制约铝基复合材料接头质量及其应用的两个基本问题是实现填充材料同时与基体材料和增强相材料的物理润湿复合和复杂构件在非真空条件下的可靠连接。结合超声波的特点,以Al2O3、SiC颗粒增强铝基复合材料为主要对象,通过研究超声波作用下液态钎料与AlMMCs的润湿复合行为,创新性地提出了该种材料非真空、无钎剂条件下的超声波毛细焊接工艺,并为了优化接头性能,研究了液态焊缝中增强相颗粒运动、迁移和分布规律以及陶瓷颗粒/钎料复合体的凝固行为,获得了可控的、复合化的焊缝组织,接头性能显著提高,为铝基复合材料可靠、高效地焊接开辟了一条新途径。主要研究工作及结论包括:
超声波作用下液态钎料与AlMMCs的润湿行为研究发现,大气环境中、从母材导入超声波的条件下,超声振幅大于临界值10μm后,液态钎料可在铝基复合材料表面实现良好的润湿铺展,当超声振幅小于10μm时,钎料润湿铺展的情况与钎料放置的位置有关。采用有限元的方法对润湿界面的声压场的数值模拟结果表明,只有当超声振幅达到10μm后,润湿界面才可产生较大的声负压,而当超声振幅小于10μm时,只有局部的润湿界面产生较大的声负压,而其它润湿界面处的声负压值接近零。计算的结果初步说明了实验观察到的结果。
Zn-Al钎料可通过铝基复合材料表面氧化膜的(裂缝)通道潜入到氧化膜/基体界面并沿基体表面发生铺展,形成“皮下潜流”现象,而且表现出“线性铺展”的行为。线性铺展的速率随加热温度、母材表面粗糙度及吸气量的增加显著提高,而与钎料量无关。当潜流发生时,母材表面的氧化膜首先被潜流金属剥离后在超声波作用下破碎;当潜流现象不发生时,钎料首先通过氧化膜裂缝与母材基体发生扩散,导致基体液化,液化区表面的氧化膜在超声波作用下破碎。钎料与母材润湿结合后,钎料成为陶瓷颗粒增强的复合材料:亚微米级的颗粒以颗粒团的形式存在,而微米级的以单个颗粒的形式存在。
========================================
[任务说明]:
请把上文铝基复合材料焊接节选中从“制约铝基复合材料接头质量及其”开始、到“米级的以单个颗粒的形式存在。”结束的部分一字不差地抄写出来。

[数据部分]:
========================================
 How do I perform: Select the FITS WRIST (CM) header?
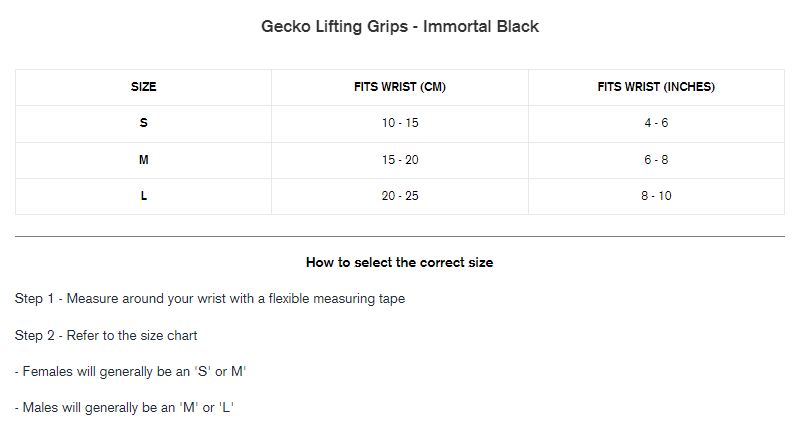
========================================
[参考答案]:
制约铝基复合材料接头质量及其应用的两个基本问题是实现填充材料同时与基体材料和增强相材料的物理润湿复合和复杂构件在非真空条件下的可靠连接。结合超声波的特点,以Al2O3、SiC颗粒增强铝基复合材料为主要对象,通过研究超声波作用下液态钎料与AlMMCs的润湿复合行为,创新性地提出了该种材料非真空、无钎剂条件下的超声波毛细焊接工艺,并为了优化接头性能,研究了液态焊缝中增强相颗粒运动、迁移和分布规律以及陶瓷颗粒/钎料复合体的凝固行为,获得了可控的、复合化的焊缝组织,接头性能显著提高,为铝基复合材料可靠、高效地焊接开辟了一条新途径。主要研究工作及结论包括:
超声波作用下液态钎料与AlMMCs的润湿行为研究发现,大气环境中、从母材导入超声波的条件下,超声振幅大于临界值10μm后,液态钎料可在铝基复合材料表面实现良好的润湿铺展,当超声振幅小于10μm时,钎料润湿铺展的情况与钎料放置的位置有关。采用有限元的方法对润湿界面的声压场的数值模拟结果表明,只有当超声振幅达到10μm后,润湿界面才可产生较大的声负压,而当超声振幅小于10μm时,只有局部的润湿界面产生较大的声负压,而其它润湿界面处的声负压值接近零。计算的结果初步说明了实验观察到的结果。
Zn-Al钎料可通过铝基复合材料表面氧化膜的(裂缝)通道潜入到氧化膜/基体界面并沿基体表面发生铺展,形成“皮下潜流”现象,而且表现出“线性铺展”的行为。线性铺展的速率随加热温度、母材表面粗糙度及吸气量的增加显著提高,而与钎料量无关。当潜流发生时,母材表面的氧化膜首先被潜流金属剥离后在超声波作用下破碎;当潜流现象不发生时,钎料首先通过氧化膜裂缝与母材基体发生扩散,导致基体液化,液化区表面的氧化膜在超声波作用下破碎。钎料与母材润湿结合后,钎料成为陶瓷颗粒增强的复合材料:亚微米级的颗粒以颗粒团的形式存在,而微米级的以单个颗粒的形式存在。